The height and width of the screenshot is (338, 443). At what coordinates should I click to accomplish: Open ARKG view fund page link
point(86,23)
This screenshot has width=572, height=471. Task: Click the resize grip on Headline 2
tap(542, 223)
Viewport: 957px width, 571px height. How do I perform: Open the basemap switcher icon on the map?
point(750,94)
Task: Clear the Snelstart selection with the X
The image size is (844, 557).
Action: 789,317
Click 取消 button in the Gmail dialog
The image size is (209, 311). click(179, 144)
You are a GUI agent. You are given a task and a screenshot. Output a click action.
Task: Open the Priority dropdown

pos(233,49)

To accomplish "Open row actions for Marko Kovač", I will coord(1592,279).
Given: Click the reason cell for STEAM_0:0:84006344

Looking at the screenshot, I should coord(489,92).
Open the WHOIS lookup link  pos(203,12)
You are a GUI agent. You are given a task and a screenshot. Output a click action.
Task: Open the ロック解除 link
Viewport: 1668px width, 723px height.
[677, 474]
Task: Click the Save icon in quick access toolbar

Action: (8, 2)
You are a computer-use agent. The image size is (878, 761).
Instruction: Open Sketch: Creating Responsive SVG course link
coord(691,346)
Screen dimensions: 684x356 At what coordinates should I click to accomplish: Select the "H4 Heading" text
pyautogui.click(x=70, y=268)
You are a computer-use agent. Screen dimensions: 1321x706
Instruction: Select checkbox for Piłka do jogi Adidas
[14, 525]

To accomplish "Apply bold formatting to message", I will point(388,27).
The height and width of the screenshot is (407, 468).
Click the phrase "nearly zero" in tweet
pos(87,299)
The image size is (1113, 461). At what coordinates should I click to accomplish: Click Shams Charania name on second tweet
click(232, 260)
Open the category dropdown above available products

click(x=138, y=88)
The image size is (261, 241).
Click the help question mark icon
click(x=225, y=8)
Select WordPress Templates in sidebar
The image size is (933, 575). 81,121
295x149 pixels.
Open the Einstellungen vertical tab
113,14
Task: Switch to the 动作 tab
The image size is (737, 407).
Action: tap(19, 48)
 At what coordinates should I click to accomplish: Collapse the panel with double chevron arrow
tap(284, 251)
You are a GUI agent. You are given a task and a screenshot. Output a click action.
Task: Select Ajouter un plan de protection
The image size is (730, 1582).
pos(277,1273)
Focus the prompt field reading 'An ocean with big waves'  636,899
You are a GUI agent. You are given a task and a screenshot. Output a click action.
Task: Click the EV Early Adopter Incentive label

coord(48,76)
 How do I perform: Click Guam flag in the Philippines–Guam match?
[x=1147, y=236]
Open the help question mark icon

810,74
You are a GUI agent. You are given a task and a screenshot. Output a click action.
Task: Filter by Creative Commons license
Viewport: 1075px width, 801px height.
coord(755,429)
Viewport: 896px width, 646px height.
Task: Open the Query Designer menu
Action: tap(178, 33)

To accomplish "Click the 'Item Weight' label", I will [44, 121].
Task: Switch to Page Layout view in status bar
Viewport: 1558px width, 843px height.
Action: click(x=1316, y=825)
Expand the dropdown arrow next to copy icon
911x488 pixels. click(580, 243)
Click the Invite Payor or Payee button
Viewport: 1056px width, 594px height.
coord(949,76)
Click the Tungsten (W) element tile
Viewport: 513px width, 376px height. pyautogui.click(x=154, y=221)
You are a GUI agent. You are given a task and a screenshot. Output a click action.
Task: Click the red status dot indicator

================

Transcribe each line of the listing above precisely as it appears.

EXERCISE SOLUTION
The height and width of the screenshot is (338, 443). At what coordinates should I click to accomplish: Open ARKG view fund page link
point(86,23)
This screenshot has width=572, height=471. Task: Click the resize grip on Headline 2
tap(542, 223)
Viewport: 957px width, 571px height. How do I perform: Open the basemap switcher icon on the map?
point(750,94)
Task: Clear the Snelstart selection with the X
The image size is (844, 557).
Action: 789,317
Click 取消 button in the Gmail dialog
The image size is (209, 311). click(179, 144)
You are a GUI agent. You are given a task and a screenshot. Output a click action.
Task: Open the Priority dropdown

pos(233,49)

To accomplish "Open row actions for Marko Kovač", I will coord(1592,279).
Given: Click the reason cell for STEAM_0:0:84006344

Looking at the screenshot, I should coord(489,92).
Open the WHOIS lookup link  pos(203,12)
You are a GUI agent. You are given a task and a screenshot. Output a click action.
Task: Open the ロック解除 link
Viewport: 1668px width, 723px height.
[677, 474]
Task: Click the Save icon in quick access toolbar

Action: (8, 2)
You are a computer-use agent. The image size is (878, 761).
Instruction: Open Sketch: Creating Responsive SVG course link
coord(691,346)
Screen dimensions: 684x356 At what coordinates should I click to accomplish: Select the "H4 Heading" text
pyautogui.click(x=70, y=268)
You are a computer-use agent. Screen dimensions: 1321x706
Instruction: Select checkbox for Piłka do jogi Adidas
[14, 525]

To accomplish "Apply bold formatting to message", I will point(388,27).
The height and width of the screenshot is (407, 468).
Click the phrase "nearly zero" in tweet
pos(87,299)
The image size is (1113, 461). At what coordinates should I click to accomplish: Click Shams Charania name on second tweet
click(232, 260)
Open the category dropdown above available products

click(x=138, y=88)
The image size is (261, 241).
Click the help question mark icon
click(x=225, y=8)
Select WordPress Templates in sidebar
The image size is (933, 575). 81,121
295x149 pixels.
Open the Einstellungen vertical tab
113,14
Task: Switch to the 动作 tab
The image size is (737, 407).
Action: tap(19, 48)
 At what coordinates should I click to accomplish: Collapse the panel with double chevron arrow
tap(284, 251)
You are a GUI agent. You are given a task and a screenshot. Output a click action.
Task: Select Ajouter un plan de protection
The image size is (730, 1582).
pos(277,1273)
Focus the prompt field reading 'An ocean with big waves'  636,899
You are a GUI agent. You are given a task and a screenshot. Output a click action.
Task: Click the EV Early Adopter Incentive label

coord(48,76)
 How do I perform: Click Guam flag in the Philippines–Guam match?
[x=1147, y=236]
Open the help question mark icon

810,74
You are a GUI agent. You are given a task and a screenshot. Output a click action.
Task: Filter by Creative Commons license
Viewport: 1075px width, 801px height.
coord(755,429)
Viewport: 896px width, 646px height.
Task: Open the Query Designer menu
Action: tap(178, 33)

To accomplish "Click the 'Item Weight' label", I will [44, 121].
Task: Switch to Page Layout view in status bar
Viewport: 1558px width, 843px height.
Action: click(x=1316, y=825)
Expand the dropdown arrow next to copy icon
911x488 pixels. click(580, 243)
Click the Invite Payor or Payee button
Viewport: 1056px width, 594px height.
coord(949,76)
Click the Tungsten (W) element tile
Viewport: 513px width, 376px height. pyautogui.click(x=154, y=221)
You are a GUI agent. You are given a task and a screenshot. Output a click action.
Task: Click the red status dot indicator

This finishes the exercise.